Penso dunque soffro

Tutti soffrono.

Se riflettete bene tutti soffrono perché pensano.

Si può soffrire anche quando colpisci lo spigolo con il mignolo del piede, in quel caso però credo si debba parlare piuttosto di dolore. Da un lato la risposta fisiologica che ci avverte di smettere di colpire lo spigolo con il mignolo, dall’altro il pensiero che si fa angoscia e sofferenza.

Il minimo che si può dire di chi si provoca sofferenza attraverso il pensiero è che non sia capace di pensare bene.

“Nel profondo la mente concepisce l’uomo solo in una dimensione esterna e la consapevolezza della vita non può che essere angoscia”. Lo diceva con queste parole André Malraux nel romanzo La condizione umana. Ma con altre parole l’hanno detto un po’ tutti. Schopenhauer sul tema dell’impossibilità di raggiungere la felicità c’ha costruito una carriera accademica. Houellebecq ha fatto i milioni parafrasando Schopenhauer.
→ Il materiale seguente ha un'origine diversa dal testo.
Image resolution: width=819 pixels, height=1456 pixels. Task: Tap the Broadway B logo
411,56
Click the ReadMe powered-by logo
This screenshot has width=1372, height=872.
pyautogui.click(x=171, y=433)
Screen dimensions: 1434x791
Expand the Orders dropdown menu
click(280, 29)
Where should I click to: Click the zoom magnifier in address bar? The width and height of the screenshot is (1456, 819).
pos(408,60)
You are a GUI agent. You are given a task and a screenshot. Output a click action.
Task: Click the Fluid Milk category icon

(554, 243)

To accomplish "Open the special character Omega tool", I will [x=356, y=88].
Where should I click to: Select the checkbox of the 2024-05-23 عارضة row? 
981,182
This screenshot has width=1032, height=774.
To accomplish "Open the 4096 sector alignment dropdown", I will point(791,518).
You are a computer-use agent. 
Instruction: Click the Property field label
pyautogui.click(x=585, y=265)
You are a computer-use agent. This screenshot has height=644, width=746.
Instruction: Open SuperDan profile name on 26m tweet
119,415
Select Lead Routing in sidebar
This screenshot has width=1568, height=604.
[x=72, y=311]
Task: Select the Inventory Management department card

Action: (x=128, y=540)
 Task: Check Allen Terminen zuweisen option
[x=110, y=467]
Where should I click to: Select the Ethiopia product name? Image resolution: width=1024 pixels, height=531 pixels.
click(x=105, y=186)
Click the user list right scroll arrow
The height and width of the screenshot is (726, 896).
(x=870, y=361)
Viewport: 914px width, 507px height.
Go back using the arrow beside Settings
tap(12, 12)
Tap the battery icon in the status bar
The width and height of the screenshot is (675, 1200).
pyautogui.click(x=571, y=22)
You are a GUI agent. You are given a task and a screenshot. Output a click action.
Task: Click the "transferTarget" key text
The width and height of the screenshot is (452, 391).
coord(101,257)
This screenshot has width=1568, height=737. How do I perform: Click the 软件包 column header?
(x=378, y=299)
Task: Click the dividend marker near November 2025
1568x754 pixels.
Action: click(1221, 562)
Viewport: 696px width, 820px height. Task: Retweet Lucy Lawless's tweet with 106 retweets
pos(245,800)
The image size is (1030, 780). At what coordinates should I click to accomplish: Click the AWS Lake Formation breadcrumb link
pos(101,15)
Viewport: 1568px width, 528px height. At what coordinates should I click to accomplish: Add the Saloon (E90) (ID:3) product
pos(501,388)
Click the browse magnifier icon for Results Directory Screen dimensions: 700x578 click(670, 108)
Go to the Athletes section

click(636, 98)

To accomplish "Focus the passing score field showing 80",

Nella storia ogni filosofo, scienziato, intellettuale o persona normale ha trovato il suo antidoto alla “condizione umana”. Per Malraux era l’oppio, per Schopenhauer il sublime, per Houllebecq la figa e per molti sono i programmi della D’Urso. Tutte cose che spostano il focus attentivo dal pensiero rivolto verso l’interno a quello rivolto verso l’esterno.

È solo quando smettiamo di essere il centro del mondo che possiamo aspirare alla felicità.

Ogni uomo è pazzo e il destino umano è quello di coniugare questa pazzia con le leggi dell’universo. Penso dunque soffro perché attraverso il pensiero è impossibile trovare la soluzione al rebus della vita. L’unica cosa da fare è cercare di godersi quello che passa senza la pretesa di poterlo possedere e ripetere a nostra discrezione.

Faccio l’ultimo esempio che risolve l’intero discorso e poi vi lascio andare.

C’è chi lavora con fatica per costruire la situazione che desidera. Banalizzando in maniera brutale potremmo dire che desira un certo tipo di casa, di macchina e di partner. Supponiamo che inizi a desiderare queste tre cose a ventanni e le ottenga a trentacinque. La cosa più probabile è che in quindici anni i suoi desideri siano cambiati al punto di aver ottenuto tre cose che non ha più la testa per godersi. Un desiderio appagato in ritardo non va bene. Tutto nella vita ha una data di scadenza.

Basta non pensarci e cercare di afferrare nel presente ogni piccolo momento di felicità.